What is required
Wherever the string "width" shows up in the records below, return that line.

Exercise data

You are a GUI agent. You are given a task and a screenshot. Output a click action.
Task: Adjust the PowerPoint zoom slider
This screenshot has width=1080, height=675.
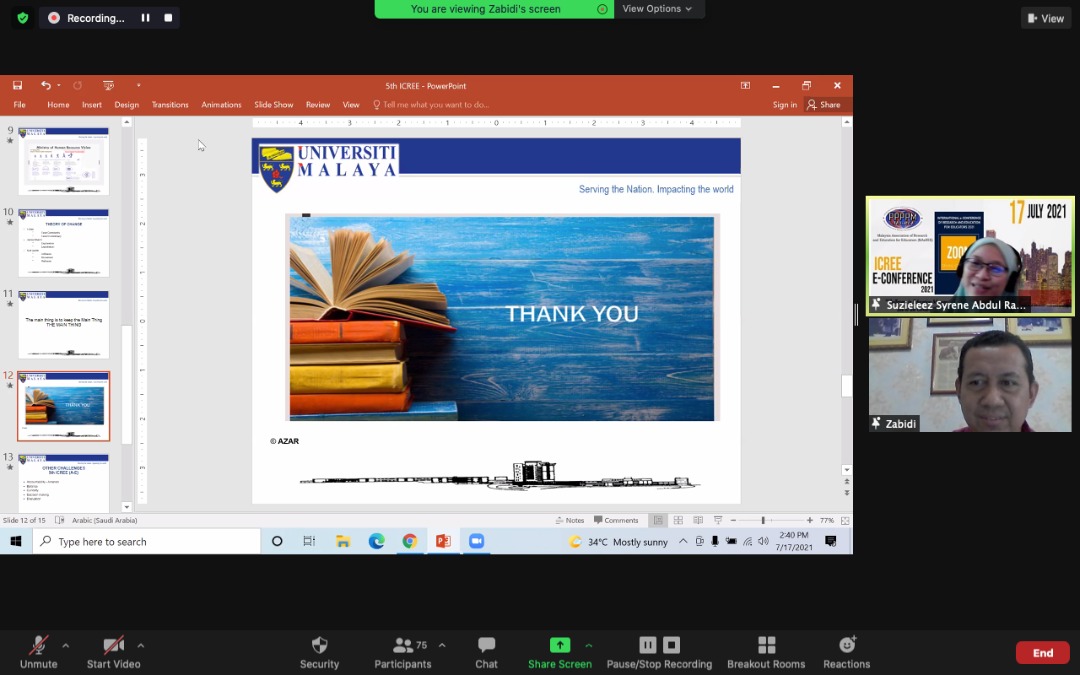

==

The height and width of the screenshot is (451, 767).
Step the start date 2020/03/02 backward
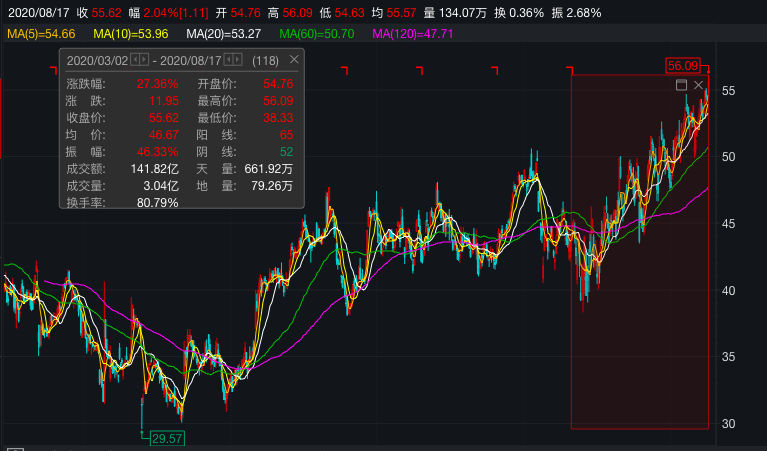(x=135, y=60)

Expected answer
This screenshot has width=1080, height=675.
The height and width of the screenshot is (451, 767).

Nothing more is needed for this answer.